It would seem reasonable to consider the book poignant. I would qualify the adjective poignant, because the book brought back memories of elementary, high school and some college days. As I was reading the text, it evoked memories painful and touching, and it delved on the sacrifices of a teacher. For instance, Ong quoted Henry Adams: “A teacher affects eternity. No one can tell where his influence stops.” Ong conveyed that he became a computer teacher. As a student, he was puzzled about why teachers usually notice a silent chatter. When he became a teacher, he realized that with so many things going on, a teacher would need to focus, and, even minutiae of distraction would make the concentration off- tangent. As mentioned, the book evoked memories of youth (elementary days). For instance, Ong writes: “Isipin mo. Librong manipis. Dilaw ang cover. May litrato ng babaeng nakasalampak sa sahig at may hawak na libro {….} Ang imortal na libro ng Abakada.” It has been a long time since I have heard that book mentioned. Abakada was one of the generic materials for a Filipino reader (beginner). I suppose I have suppressed the memory of such book, and the moment laid my eyes on it, I remember a time in kindergarten when every morning I would try to read each word on the Abakada book.Ong also mentioned about high school reunion. In a gist, he asserted that most people attend high school reunions just to brag how rich they have become, and discretely belittle those who failed. Such claim seems reasonable. Some people like to have some validation of how great they became, hence, high school reunion is a great venue to dignify a fragile ego, which can be represented in Ong's book.
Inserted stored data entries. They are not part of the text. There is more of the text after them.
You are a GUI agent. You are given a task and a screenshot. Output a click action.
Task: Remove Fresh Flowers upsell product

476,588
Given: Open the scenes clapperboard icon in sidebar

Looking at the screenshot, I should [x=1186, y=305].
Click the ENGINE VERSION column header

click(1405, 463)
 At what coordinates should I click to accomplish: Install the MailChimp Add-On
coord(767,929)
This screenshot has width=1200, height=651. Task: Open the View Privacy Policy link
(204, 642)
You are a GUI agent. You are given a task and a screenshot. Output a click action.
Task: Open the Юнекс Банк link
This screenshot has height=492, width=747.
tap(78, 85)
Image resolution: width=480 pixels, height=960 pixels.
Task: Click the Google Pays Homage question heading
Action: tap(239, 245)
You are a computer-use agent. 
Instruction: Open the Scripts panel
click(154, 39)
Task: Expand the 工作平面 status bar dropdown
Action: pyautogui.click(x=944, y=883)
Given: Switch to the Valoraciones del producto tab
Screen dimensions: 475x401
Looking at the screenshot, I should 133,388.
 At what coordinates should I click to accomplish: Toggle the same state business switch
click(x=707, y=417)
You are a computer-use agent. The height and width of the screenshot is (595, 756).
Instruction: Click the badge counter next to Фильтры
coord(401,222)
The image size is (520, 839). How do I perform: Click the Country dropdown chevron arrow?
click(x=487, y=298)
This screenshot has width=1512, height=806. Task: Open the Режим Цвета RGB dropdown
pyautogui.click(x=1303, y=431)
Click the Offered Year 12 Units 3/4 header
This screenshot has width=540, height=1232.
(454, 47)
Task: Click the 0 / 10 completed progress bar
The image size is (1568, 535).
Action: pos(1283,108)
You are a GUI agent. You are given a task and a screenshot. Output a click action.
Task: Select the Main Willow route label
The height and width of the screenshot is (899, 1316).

During my stay in the Philippines, I visited my high school: Immaculate Conception School for Boys (ICSB). The building school seemed to be the same. I talked to my 4th year adviser. She told me how many teachers have left the school, and the expansion of ICSB for up to five branches. In my unconscious, I was wondering why these people have to leave. Right then, I felt pangs of nostalgia. I would suppose I do not want change. I would suppose I want my high school to remain the same, so I would feel safe. Safety in terms of the school shall preserve the memories I embrace after I left. That some things would not change, and upon my return, I would be present in the school the way I used to be. I guess I was mistaken. I can infer that Bob Ong might have felt the same pangs of nostalgia when he writes: “Nakabalik ako sa lugar, pero di ko na naibalik ang panahon.” (I was able to return to the place, but I could not turn back time)With all the above assertions, I can say it is reasonable to consider the Ong’s book as poignant.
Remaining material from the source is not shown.